(Gesammelte Dateneinträge)
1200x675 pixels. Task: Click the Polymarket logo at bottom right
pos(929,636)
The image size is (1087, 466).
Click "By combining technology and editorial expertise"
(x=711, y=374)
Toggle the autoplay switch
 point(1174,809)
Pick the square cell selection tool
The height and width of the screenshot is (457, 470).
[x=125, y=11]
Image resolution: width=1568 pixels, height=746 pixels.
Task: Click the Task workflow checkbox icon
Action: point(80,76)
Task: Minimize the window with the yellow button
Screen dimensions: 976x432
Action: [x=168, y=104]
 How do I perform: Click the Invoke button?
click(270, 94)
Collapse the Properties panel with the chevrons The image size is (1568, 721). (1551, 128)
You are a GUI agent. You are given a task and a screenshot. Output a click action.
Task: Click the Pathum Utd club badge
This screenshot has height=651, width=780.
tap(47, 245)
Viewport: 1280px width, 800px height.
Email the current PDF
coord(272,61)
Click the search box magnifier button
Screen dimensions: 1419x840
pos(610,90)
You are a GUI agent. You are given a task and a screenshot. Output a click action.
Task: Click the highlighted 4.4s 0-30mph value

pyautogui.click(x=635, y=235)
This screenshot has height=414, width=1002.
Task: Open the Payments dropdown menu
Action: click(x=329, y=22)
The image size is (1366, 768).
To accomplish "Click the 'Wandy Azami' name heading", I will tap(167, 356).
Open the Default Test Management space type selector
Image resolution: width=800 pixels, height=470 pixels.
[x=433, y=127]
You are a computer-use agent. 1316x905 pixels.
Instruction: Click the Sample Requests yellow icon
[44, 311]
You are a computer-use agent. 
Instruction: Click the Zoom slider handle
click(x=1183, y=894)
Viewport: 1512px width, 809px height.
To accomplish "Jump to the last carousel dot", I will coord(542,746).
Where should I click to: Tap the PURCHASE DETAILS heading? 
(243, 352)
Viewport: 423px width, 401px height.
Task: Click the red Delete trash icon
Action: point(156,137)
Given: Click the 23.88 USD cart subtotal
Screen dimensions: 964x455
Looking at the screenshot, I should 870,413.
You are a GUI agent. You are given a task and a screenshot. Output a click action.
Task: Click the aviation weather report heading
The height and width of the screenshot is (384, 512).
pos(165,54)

[Aufgabenstellung]
Schreiben Sie die Zeilen von der Zeile mit "The image size is (1087, 466)." bis zur Zeile mit "pos(610,90)" unverändert ab, beide Endzeilen eingeschlossen.

[Ergebnis]
The image size is (1087, 466).
Click "By combining technology and editorial expertise"
(x=711, y=374)
Toggle the autoplay switch
 point(1174,809)
Pick the square cell selection tool
The height and width of the screenshot is (457, 470).
[x=125, y=11]
Image resolution: width=1568 pixels, height=746 pixels.
Task: Click the Task workflow checkbox icon
Action: point(80,76)
Task: Minimize the window with the yellow button
Screen dimensions: 976x432
Action: [x=168, y=104]
 How do I perform: Click the Invoke button?
click(270, 94)
Collapse the Properties panel with the chevrons The image size is (1568, 721). (1551, 128)
You are a GUI agent. You are given a task and a screenshot. Output a click action.
Task: Click the Pathum Utd club badge
This screenshot has height=651, width=780.
tap(47, 245)
Viewport: 1280px width, 800px height.
Email the current PDF
coord(272,61)
Click the search box magnifier button
Screen dimensions: 1419x840
pos(610,90)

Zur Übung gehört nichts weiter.